Mixtape by French Montana
- Released: November 19, 2012
- Recorded: 2012
- Genre: Hip hop;
- Length: 70:03
- Label: Coke Boys; Bad Boy; MMG; Evil Empire; Big Mike;
- Producer: Harry Fraud; Young Chop; Rico Love; Boi-1da; The Maven Boys; Deputy; The Renegades; Shawdi P; Black Metaphor; Swizz Beatz; Dollarz; DJ Mustard;

French Montana chronology
| Coke Boys 3 (2012) | Mac & Cheese 3 (2012) | Excuse My French (2013) |

= Mac & Cheese 3 =

Album by French Montana

Mac & Cheese 3 is the sixteenth mixtape by American rapper French Montana, and the third installation in his "Mac & Cheese" series of mixtapes. It was released on November 19, 2012.
The mixtape features guest appearances from Diddy, Red Cafe, MGK, Los, Future, Chinx Drugz, Ma$e, Rico Love, Fat Joe, Wale, Mac Miller, Curren$y, J. Cole, Rick Ross, Trina, Prodigy, Fabolous, Tyga and Ace Hood.

== Background ==

In 2012, French Montana signed a deal with Diddy's Bad Boy Entertainment, and another deal with Rick Ross's Maybach Music Group.
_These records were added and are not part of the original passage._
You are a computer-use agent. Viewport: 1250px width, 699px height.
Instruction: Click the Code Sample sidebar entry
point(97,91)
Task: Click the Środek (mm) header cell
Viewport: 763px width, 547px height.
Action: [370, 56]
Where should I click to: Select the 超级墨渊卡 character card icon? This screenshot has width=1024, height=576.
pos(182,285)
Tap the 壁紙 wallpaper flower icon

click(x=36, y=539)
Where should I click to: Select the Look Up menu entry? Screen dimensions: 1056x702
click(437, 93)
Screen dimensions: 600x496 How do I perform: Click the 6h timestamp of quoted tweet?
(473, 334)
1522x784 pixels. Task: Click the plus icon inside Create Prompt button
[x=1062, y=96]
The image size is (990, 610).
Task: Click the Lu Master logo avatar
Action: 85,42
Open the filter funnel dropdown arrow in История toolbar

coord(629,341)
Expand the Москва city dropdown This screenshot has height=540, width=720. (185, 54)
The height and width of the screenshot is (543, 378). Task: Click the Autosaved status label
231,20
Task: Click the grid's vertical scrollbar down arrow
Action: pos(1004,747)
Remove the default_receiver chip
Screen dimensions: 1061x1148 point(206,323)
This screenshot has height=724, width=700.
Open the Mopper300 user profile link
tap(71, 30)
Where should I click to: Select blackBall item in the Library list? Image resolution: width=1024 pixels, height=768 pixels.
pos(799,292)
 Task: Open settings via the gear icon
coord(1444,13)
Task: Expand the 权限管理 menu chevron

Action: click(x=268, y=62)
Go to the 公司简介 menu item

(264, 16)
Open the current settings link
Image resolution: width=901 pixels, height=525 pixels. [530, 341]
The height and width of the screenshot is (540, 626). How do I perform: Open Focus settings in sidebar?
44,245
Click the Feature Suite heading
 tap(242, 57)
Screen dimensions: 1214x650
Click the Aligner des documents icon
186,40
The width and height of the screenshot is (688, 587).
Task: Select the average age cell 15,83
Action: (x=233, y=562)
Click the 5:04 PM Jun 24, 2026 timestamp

Montana announced his project, under the title Mac & Cheese 3, will be his first release on the label. The mixtape has a selection of songs, which were meant for his debut album, titled Excuse My French. However, he decided to release this project, consisting twenty tracks for free download. After a small delay, French Montana has released the third installment of the Mac & Cheese mixtape series on November 18, 2012. He also released the mixtape in a clean version, in order to get radio airplay.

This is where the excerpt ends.